- **Tarefas a realizar**:
1: No texto sobre a motinha, indique todos os locais entre os quais o jovem passou a circular diariamente a partir de setembro.
2: Prossiga o texto sobre a motinha a partir do ponto em que termina.

___ Excerto

Porque é que nos apegamos tanto a certas coisas materiais?!?!?!?
Não, não estou propriamente a falar das coisas que são mais caras, que custaram-nos mais dinheiro ou que têm mais qualidade...
Estou mais a referir-me às pequenas coisas, que não só já não tem grande valor, como têm problemas provocados pela muita utilização e a velhice. Aquelas COISAS que têm um valor sentimental, não por serem queridinhas ou fofinhas, mas por fazerem parte da nossa história, de diferentes percursos que fomos tomando nas nossas vidas. São COISAS a que nunca pensámos ficar apegados, não propriamente bonitos e muito menos motivo de orgulho, mas que estiveram lá, em tantos momentos, foram importantes e atravessaram diferentes épocas das nossas vidas.
E o que é que é, neste caso em particular?
História de uma motinha (coisa) que mudou uma vida
Uma pequena Scooter, velha, gasta, feia e que pede há muito tempo pela reforma. Nascida no ano de 1994, com matricula LRS - respeitante ao concelho de Loures -, teve uma vida difícil. A sua dona (residente em Póvoa de Santa Iria da Azóia), ao cair com ela, numa rotunda, decidiu não pegar mais nela e acabou por deixá-la guardada durante um ano ou dois, após isso surgiu um rapaz que acabou por ser obrigado a comprá-la, quando nem era aquela que tinha em mente. Era verde escura, nada bonita e muito menos estilosa. Apesar de não ser a mota dos seus sonhos, o jovem novo dono sentia-se bem por ter um meio de transporte para poder ir para a sua Escola Secundária Raúl Proença, nas Caldas da Rainha, sem a boleia dos pais todos os dias, para ir, e vir. Era uma liberdade fantástica, para além de poder andar de mota acabar por ter sido uma paixão que descobriu. Teve de tirar a carta numa escola de condução, de mota de 125 cilindrada, para poder ficar logo com o código para a carta de carro, já feita. Depois de passear numa bonita e nova mota de 125 cilindrada, o jovem voltou à sua motinha para o dia a dia. Certo dia o jovem foi viver para Lisboa, para poder tirar uma licenciatura numa universidade que até se chama nova. Deixou a sua mota, na cidade natal, onde só a utilizava de meses em meses por brincadeira. A irmã do jovem, mais nova, começou a tentar conduzi-la, apenas por poucos metros. Terminado o curso, passados 4 anos, o jovem vai estagiar para uma rádio lisboeta, que gosta de se ver relacionada com as telefonias sem fios. Devido à rádio ficar numa zona junto ao rio, chamada Matinha, com poucos transportes públicos, o jovem decide abraçar a velhinha mota e trazê-la para Lisboa. Durante um ano e dois meses o jovem andou todos os dias com ela, em Lisboa, por entre sol, chuva, temporal, muito vento, pisos escorregadios, muito trânsito...
nos últimos meses, desde Março, o jovem fazia por dia de 50 a 80 km com a sua pequena motinha. Desde Março, manteve várias vezes, em muitos meses, dois empregos, pelo que a distância e o número de horas que andava de motinha por dia ia aumentando. Desde Setembro o jovem passou a andar diariamente num cubo lisboeta, entre Benfica, Arroios, Parque das Nações e Algés - que a meio de Novembro se tornou Carnaxide. Tudo destinos bem afastados.

______
___ Amostra de dados

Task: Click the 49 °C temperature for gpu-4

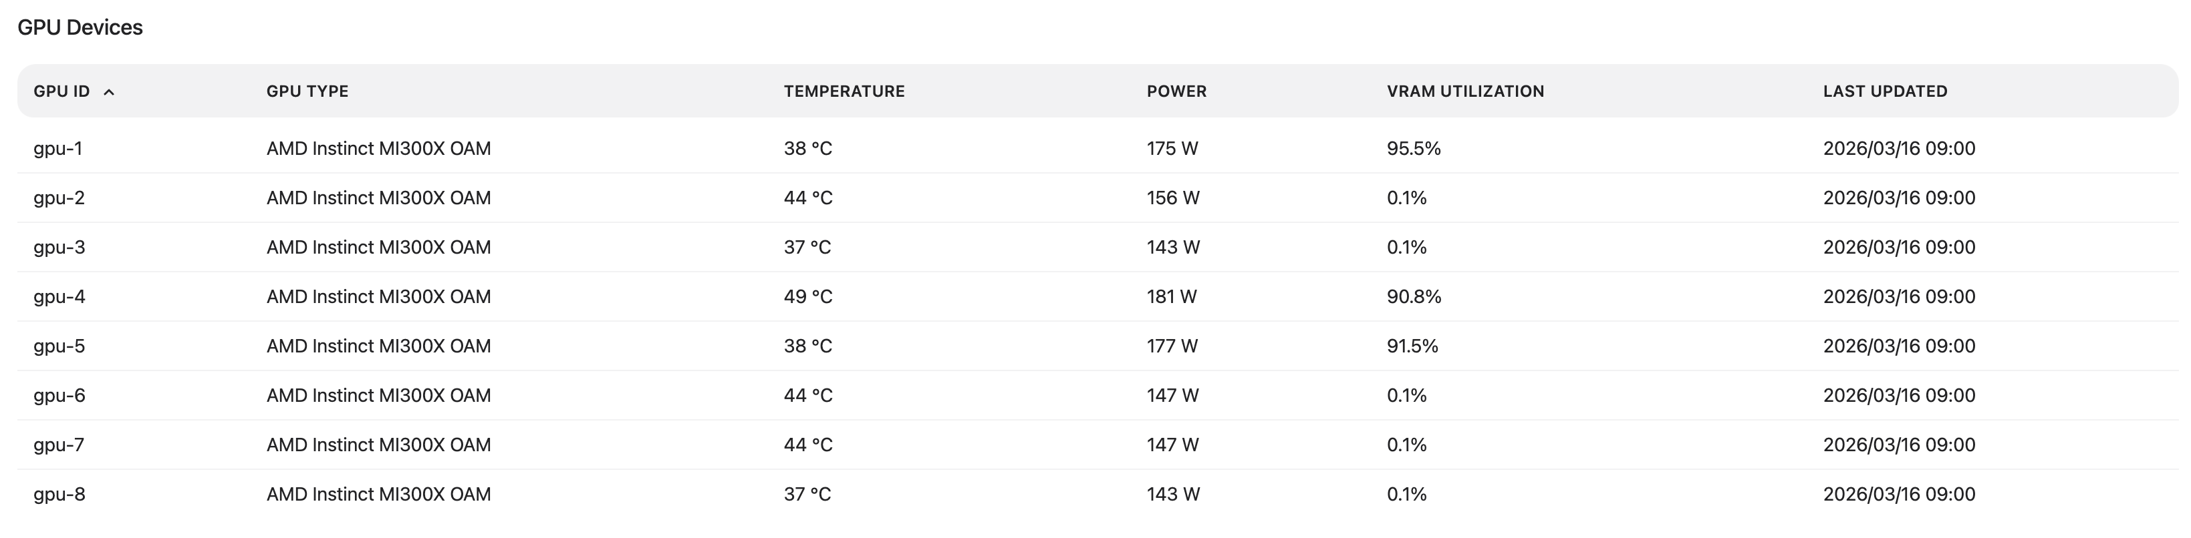Action: tap(807, 297)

______

- **Respostas às tarefas**:
1: Benfica, Arroios, Parque das Nações, Algés e Carnaxide.

2:
02h20m
Numa certa madrugada de Domingo para Segunda, o jovem vem com a sua motinha de Carnaxide, desesperado para ir para casa, após ter estado a trabalhar até tarde no jornal (o seu segundo emprego, desde Setembro), a pensar nos seus lençóis na Calçada de Arroios. Todo o seu percurso de anos, entre si e a sua motinha muda quando, numa ponte matreira, com socalcos altos entre as junções das diferentes placas da ponte em Algés, o jovem ao começar a descer - ia devagar - num dos socalcos, a motinha derrapa no piso molhado, pela chuva de há uns minutos atrás, e o jovem vem embrulhado com a mota uns bons metros a escorregar pela descida de pequena ponte. A motinha fiel e companheira de tantos anos, e momentos, ficou com a roda da frente totalmente torta e em muito mal estado. O jovem, que veio a descer embrulhado nela, não queria acreditar, como a mota escorregou e saiu debaixo do seu corpo, arrastando-o durante alguns metros. Ao contrário do que aconteceu à mota, o jovem teve a sorte - bem grande - de não ter tido sequer um arranhão. Teve a sorte de vir com luvas polares, que protegeram-lhe as mãos, que esfregaram durante uns metros no alcatrão. Ficou com um bolso das calças destruido e pouco mais. Se viesse depressa o jovem teria embatido com estrondo nos rails da ponte, que ao descer ainda fazia uma curva, e teria-se magoado a sério. Imobilizado no meio da ponte, com a mota ao seu lado, o jovem olha para trás e só pensa em TRÊS coisas --- "ISTO NÃO ME ESTÁ A ACONTECER... COMO É QUE ISTO ACONTECEU?!?... SE NÃO SAIO DAQUI DEPRESSA COM A MOTA, VOU SER ATROPELADO...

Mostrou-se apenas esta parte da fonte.